Which lines in the data below contain the word "computer"? Copy each of them.

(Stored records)
####################

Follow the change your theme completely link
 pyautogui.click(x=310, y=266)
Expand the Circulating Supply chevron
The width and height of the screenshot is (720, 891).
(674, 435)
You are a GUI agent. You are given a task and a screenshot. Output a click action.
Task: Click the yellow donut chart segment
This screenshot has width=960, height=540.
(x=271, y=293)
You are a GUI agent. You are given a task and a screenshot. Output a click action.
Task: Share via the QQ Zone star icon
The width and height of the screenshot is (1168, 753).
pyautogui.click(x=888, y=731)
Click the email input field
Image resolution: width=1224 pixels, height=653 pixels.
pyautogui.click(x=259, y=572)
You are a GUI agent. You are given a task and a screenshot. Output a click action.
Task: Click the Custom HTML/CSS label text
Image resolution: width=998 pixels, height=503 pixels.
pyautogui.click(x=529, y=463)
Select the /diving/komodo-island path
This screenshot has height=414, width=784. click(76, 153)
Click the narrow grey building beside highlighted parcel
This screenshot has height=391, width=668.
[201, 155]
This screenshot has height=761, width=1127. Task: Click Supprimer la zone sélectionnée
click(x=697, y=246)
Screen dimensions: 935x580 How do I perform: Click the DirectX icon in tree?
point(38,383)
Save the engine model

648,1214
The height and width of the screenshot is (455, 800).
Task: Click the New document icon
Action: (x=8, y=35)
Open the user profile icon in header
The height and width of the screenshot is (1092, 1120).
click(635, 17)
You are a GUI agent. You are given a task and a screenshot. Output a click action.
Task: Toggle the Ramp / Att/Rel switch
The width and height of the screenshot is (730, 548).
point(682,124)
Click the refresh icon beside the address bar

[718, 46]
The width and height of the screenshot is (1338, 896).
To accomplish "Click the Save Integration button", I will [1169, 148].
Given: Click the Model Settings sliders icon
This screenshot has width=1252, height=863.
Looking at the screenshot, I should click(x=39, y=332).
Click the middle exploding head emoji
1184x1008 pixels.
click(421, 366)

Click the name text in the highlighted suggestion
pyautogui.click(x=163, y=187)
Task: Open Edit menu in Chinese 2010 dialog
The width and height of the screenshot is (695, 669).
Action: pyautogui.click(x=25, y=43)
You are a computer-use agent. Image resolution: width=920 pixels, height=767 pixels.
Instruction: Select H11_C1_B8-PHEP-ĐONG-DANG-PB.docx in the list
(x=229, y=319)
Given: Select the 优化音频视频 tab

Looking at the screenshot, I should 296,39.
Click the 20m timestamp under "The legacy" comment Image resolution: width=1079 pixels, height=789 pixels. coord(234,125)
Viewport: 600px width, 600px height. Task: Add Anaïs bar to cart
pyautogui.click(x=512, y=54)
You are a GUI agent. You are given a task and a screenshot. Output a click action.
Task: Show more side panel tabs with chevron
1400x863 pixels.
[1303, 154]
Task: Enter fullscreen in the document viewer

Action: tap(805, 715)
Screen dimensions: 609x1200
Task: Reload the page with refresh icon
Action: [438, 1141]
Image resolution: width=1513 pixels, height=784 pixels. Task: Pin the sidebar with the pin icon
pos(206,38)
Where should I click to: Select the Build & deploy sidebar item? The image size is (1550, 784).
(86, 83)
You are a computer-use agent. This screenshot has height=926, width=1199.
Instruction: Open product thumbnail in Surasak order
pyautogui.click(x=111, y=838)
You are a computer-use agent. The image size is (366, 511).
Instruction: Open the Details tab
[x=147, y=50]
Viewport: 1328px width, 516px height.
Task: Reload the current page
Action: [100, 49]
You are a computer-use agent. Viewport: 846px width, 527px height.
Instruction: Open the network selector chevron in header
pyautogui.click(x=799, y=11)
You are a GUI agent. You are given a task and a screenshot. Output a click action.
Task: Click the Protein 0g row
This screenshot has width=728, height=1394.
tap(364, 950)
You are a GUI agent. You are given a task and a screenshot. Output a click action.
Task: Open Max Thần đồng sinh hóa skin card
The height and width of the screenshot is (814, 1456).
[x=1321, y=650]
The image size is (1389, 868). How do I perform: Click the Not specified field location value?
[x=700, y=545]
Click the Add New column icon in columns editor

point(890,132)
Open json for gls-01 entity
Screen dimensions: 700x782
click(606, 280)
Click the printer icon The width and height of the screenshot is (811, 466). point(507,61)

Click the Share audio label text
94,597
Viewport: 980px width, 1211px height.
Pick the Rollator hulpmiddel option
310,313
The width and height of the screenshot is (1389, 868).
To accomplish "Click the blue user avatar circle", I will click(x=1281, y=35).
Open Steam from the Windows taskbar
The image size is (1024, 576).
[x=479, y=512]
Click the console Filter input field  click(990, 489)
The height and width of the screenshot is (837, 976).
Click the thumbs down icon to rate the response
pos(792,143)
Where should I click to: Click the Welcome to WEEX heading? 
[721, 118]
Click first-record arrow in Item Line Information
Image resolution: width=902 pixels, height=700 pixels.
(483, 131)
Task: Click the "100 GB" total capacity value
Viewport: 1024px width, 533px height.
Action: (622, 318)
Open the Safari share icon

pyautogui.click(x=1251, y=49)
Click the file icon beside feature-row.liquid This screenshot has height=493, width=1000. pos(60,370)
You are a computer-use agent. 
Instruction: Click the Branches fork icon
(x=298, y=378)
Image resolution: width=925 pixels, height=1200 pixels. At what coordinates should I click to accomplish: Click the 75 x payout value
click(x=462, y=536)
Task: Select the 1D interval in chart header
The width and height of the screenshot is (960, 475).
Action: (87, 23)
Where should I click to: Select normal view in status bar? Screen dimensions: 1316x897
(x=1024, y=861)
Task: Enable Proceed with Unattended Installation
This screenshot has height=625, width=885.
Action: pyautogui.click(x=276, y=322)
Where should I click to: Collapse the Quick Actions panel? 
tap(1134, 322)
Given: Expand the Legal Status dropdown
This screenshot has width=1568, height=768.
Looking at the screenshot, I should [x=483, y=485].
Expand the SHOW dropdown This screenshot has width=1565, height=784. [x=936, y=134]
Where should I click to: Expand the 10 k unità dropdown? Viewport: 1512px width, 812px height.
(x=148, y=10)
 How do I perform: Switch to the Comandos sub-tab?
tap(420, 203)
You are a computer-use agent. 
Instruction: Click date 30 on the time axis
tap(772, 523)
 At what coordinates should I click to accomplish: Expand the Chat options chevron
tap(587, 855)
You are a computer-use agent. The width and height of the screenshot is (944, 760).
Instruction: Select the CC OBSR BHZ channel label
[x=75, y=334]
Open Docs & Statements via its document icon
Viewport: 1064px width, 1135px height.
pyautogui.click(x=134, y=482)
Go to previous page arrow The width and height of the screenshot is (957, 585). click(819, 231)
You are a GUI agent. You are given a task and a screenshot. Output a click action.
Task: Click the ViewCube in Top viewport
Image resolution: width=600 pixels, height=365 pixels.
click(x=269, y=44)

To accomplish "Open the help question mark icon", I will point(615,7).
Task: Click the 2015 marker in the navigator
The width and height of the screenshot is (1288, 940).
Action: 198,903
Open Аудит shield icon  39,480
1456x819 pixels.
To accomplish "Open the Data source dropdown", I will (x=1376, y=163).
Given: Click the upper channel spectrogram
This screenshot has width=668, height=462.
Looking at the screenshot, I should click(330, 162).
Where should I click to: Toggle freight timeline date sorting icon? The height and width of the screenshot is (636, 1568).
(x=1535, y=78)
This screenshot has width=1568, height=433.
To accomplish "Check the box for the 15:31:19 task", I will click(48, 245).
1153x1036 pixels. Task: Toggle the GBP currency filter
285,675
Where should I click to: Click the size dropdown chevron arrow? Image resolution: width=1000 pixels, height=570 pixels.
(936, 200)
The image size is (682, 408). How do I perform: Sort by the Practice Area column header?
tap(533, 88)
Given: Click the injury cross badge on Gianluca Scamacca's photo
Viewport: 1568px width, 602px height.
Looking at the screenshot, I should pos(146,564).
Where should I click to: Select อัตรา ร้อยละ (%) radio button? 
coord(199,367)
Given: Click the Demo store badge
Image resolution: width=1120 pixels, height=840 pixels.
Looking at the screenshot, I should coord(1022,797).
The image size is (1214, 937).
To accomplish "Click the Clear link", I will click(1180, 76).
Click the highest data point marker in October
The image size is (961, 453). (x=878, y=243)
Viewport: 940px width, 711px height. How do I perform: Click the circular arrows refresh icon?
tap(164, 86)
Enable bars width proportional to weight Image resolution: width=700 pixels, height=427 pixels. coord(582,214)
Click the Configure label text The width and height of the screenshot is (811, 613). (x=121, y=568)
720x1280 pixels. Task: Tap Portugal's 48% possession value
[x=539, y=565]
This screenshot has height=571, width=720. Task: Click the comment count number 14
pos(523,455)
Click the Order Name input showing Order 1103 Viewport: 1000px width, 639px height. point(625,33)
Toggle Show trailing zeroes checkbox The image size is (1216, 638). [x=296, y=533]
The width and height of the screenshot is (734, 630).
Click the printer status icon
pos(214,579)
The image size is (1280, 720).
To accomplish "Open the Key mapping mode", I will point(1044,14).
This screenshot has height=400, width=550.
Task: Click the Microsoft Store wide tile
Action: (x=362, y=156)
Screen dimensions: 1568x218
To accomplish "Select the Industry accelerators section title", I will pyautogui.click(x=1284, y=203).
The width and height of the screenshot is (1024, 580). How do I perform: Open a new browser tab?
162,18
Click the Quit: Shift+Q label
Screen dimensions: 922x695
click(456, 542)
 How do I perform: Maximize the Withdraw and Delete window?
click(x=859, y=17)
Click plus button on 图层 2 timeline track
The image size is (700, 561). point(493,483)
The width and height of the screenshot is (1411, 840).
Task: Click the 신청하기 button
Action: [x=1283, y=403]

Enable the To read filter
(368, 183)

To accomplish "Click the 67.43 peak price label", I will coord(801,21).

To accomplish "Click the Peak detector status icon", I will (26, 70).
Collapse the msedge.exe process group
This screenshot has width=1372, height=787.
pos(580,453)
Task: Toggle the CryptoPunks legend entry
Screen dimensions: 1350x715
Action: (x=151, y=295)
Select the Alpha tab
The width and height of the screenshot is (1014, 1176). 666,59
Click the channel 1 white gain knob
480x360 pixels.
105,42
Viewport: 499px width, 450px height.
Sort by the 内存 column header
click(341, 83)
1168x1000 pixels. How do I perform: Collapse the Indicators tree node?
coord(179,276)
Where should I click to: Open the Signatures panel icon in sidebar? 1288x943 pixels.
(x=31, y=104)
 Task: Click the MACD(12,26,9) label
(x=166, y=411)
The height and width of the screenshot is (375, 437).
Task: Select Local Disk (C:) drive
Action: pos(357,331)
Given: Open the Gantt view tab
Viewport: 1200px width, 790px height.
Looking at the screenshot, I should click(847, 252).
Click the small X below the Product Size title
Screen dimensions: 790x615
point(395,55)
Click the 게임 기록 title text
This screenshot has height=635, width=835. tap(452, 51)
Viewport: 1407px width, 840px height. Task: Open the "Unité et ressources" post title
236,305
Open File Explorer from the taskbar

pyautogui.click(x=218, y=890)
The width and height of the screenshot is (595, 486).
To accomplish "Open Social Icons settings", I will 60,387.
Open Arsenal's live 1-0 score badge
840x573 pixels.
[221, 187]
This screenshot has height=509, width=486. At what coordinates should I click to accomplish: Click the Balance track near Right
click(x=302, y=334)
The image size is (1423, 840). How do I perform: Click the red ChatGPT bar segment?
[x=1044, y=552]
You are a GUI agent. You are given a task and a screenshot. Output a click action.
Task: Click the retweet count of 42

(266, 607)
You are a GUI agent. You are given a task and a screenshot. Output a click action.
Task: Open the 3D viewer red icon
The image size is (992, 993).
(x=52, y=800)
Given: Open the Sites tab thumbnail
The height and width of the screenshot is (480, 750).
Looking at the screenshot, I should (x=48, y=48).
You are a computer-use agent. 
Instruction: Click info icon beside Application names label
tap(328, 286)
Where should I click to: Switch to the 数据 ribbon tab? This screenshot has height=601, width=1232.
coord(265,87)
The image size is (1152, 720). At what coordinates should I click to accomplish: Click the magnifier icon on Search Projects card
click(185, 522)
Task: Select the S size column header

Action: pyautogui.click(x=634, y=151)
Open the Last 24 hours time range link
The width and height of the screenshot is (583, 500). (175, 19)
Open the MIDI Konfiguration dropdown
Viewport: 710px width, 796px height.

####################

- Response:
You are a computer-use agent. Image resolution: width=920 pixels, height=767 pixels.
You are a computer-use agent. This screenshot has height=926, width=1199.
You are a computer-use agent. The image size is (366, 511).
You are a computer-use agent. Viewport: 846px width, 527px height.
You are a computer-use agent. 
You are a computer-use agent. 
You are a computer-use agent. The width and height of the screenshot is (944, 760).
You are a computer-use agent. 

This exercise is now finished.